Stored data
══════
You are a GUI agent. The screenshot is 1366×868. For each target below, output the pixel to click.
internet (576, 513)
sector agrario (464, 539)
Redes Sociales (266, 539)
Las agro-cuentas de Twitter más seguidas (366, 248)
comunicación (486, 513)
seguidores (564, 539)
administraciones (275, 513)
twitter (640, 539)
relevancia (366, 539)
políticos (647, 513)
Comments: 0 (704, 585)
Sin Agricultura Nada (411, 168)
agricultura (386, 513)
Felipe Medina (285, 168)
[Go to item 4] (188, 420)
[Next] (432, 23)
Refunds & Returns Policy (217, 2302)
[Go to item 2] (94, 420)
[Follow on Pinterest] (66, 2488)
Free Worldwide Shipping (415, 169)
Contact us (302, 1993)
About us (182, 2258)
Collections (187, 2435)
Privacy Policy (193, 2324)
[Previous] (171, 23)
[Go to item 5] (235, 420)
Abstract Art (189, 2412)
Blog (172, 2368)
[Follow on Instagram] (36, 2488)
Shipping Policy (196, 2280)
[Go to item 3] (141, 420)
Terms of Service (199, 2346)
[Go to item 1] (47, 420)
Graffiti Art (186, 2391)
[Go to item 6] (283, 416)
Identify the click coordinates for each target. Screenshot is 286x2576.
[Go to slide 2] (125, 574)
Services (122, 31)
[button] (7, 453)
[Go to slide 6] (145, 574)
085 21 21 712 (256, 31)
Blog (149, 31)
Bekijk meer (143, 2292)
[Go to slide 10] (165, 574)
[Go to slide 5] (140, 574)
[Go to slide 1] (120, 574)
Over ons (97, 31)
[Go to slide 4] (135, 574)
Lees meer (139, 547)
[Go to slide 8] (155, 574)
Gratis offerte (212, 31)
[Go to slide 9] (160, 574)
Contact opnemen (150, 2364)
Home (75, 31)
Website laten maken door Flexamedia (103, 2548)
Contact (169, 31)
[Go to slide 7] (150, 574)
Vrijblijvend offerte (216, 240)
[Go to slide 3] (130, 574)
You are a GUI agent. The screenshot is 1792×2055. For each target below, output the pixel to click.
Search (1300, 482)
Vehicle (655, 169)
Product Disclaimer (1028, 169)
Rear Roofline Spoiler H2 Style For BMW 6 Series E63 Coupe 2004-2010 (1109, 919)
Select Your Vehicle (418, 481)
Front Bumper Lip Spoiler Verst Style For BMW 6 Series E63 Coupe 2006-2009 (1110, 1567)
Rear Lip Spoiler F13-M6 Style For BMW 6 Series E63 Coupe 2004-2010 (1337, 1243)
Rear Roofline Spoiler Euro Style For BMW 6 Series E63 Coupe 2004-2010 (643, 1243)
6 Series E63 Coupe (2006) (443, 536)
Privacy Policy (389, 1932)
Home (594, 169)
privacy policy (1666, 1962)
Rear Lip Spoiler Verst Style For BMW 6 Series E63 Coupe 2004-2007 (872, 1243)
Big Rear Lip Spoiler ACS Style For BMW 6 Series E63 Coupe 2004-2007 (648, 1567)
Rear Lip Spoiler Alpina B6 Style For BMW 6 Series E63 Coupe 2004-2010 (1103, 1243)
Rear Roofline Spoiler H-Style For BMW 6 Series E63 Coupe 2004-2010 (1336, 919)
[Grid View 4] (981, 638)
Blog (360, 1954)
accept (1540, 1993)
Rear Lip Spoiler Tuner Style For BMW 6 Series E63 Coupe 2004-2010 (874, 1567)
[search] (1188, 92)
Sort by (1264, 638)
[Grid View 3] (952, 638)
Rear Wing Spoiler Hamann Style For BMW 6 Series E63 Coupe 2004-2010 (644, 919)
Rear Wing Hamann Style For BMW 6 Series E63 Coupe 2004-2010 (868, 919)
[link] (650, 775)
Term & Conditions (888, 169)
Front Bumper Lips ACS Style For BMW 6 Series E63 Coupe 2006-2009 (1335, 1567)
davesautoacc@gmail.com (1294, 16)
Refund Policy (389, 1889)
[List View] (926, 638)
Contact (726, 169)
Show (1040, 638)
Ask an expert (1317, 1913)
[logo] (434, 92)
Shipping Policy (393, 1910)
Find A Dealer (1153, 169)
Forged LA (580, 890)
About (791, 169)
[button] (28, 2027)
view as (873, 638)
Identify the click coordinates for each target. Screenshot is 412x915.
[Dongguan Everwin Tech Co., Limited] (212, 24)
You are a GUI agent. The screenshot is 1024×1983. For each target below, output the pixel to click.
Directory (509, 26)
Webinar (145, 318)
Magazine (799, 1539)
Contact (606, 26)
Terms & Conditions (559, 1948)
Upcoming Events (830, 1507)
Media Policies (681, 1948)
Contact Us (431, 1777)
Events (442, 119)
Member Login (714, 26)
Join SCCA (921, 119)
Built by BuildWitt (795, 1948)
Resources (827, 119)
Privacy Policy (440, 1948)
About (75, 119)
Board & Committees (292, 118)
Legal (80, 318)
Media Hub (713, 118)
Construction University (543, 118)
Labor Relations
══════
• _Work order_
Print each entry above exactly as given.

• _Output for this task_
You are a GUI agent. The screenshot is 1366×868. For each target below, output the pixel to click.
internet (576, 513)
sector agrario (464, 539)
Redes Sociales (266, 539)
Las agro-cuentas de Twitter más seguidas (366, 248)
comunicación (486, 513)
seguidores (564, 539)
administraciones (275, 513)
twitter (640, 539)
relevancia (366, 539)
políticos (647, 513)
Comments: 0 (704, 585)
Sin Agricultura Nada (411, 168)
agricultura (386, 513)
Felipe Medina (285, 168)
[Go to item 4] (188, 420)
[Next] (432, 23)
Refunds & Returns Policy (217, 2302)
[Go to item 2] (94, 420)
[Follow on Pinterest] (66, 2488)
Free Worldwide Shipping (415, 169)
Contact us (302, 1993)
About us (182, 2258)
Collections (187, 2435)
Privacy Policy (193, 2324)
[Previous] (171, 23)
[Go to item 5] (235, 420)
Abstract Art (189, 2412)
Blog (172, 2368)
[Follow on Instagram] (36, 2488)
Shipping Policy (196, 2280)
[Go to item 3] (141, 420)
Terms of Service (199, 2346)
[Go to item 1] (47, 420)
Graffiti Art (186, 2391)
[Go to item 6] (283, 416)
Identify the click coordinates for each target. Screenshot is 286x2576.
[Go to slide 2] (125, 574)
Services (122, 31)
[button] (7, 453)
[Go to slide 6] (145, 574)
085 21 21 712 (256, 31)
Blog (149, 31)
Bekijk meer (143, 2292)
[Go to slide 10] (165, 574)
[Go to slide 5] (140, 574)
[Go to slide 1] (120, 574)
Over ons (97, 31)
[Go to slide 4] (135, 574)
Lees meer (139, 547)
[Go to slide 8] (155, 574)
Gratis offerte (212, 31)
[Go to slide 9] (160, 574)
Contact opnemen (150, 2364)
Home (75, 31)
Website laten maken door Flexamedia (103, 2548)
Contact (169, 31)
[Go to slide 7] (150, 574)
Vrijblijvend offerte (216, 240)
[Go to slide 3] (130, 574)
You are a GUI agent. The screenshot is 1792×2055. For each target below, output the pixel to click.
Search (1300, 482)
Vehicle (655, 169)
Product Disclaimer (1028, 169)
Rear Roofline Spoiler H2 Style For BMW 6 Series E63 Coupe 2004-2010 (1109, 919)
Select Your Vehicle (418, 481)
Front Bumper Lip Spoiler Verst Style For BMW 6 Series E63 Coupe 2006-2009 (1110, 1567)
Rear Lip Spoiler F13-M6 Style For BMW 6 Series E63 Coupe 2004-2010 (1337, 1243)
Rear Roofline Spoiler Euro Style For BMW 6 Series E63 Coupe 2004-2010 (643, 1243)
6 Series E63 Coupe (2006) (443, 536)
Privacy Policy (389, 1932)
Home (594, 169)
privacy policy (1666, 1962)
Rear Lip Spoiler Verst Style For BMW 6 Series E63 Coupe 2004-2007 (872, 1243)
Big Rear Lip Spoiler ACS Style For BMW 6 Series E63 Coupe 2004-2007 (648, 1567)
Rear Lip Spoiler Alpina B6 Style For BMW 6 Series E63 Coupe 2004-2010 (1103, 1243)
Rear Roofline Spoiler H-Style For BMW 6 Series E63 Coupe 2004-2010 (1336, 919)
[Grid View 4] (981, 638)
Blog (360, 1954)
accept (1540, 1993)
Rear Lip Spoiler Tuner Style For BMW 6 Series E63 Coupe 2004-2010 (874, 1567)
[search] (1188, 92)
Sort by (1264, 638)
[Grid View 3] (952, 638)
Rear Wing Spoiler Hamann Style For BMW 6 Series E63 Coupe 2004-2010 (644, 919)
Rear Wing Hamann Style For BMW 6 Series E63 Coupe 2004-2010 (868, 919)
[link] (650, 775)
Term & Conditions (888, 169)
Front Bumper Lips ACS Style For BMW 6 Series E63 Coupe 2006-2009 (1335, 1567)
davesautoacc@gmail.com (1294, 16)
Refund Policy (389, 1889)
[List View] (926, 638)
Contact (726, 169)
Show (1040, 638)
Ask an expert (1317, 1913)
[logo] (434, 92)
Shipping Policy (393, 1910)
Find A Dealer (1153, 169)
Forged LA (580, 890)
About (791, 169)
[button] (28, 2027)
view as (873, 638)
Identify the click coordinates for each target. Screenshot is 412x915.
[Dongguan Everwin Tech Co., Limited] (212, 24)
You are a GUI agent. The screenshot is 1024×1983. For each target below, output the pixel to click.
Directory (509, 26)
Webinar (145, 318)
Magazine (799, 1539)
Contact (606, 26)
Terms & Conditions (559, 1948)
Upcoming Events (830, 1507)
Media Policies (681, 1948)
Contact Us (431, 1777)
Events (442, 119)
Member Login (714, 26)
Join SCCA (921, 119)
Built by BuildWitt (795, 1948)
Resources (827, 119)
Privacy Policy (440, 1948)
About (75, 119)
Board & Committees (292, 118)
Legal (80, 318)
Media Hub (713, 118)
Construction University (543, 118)
Labor Relations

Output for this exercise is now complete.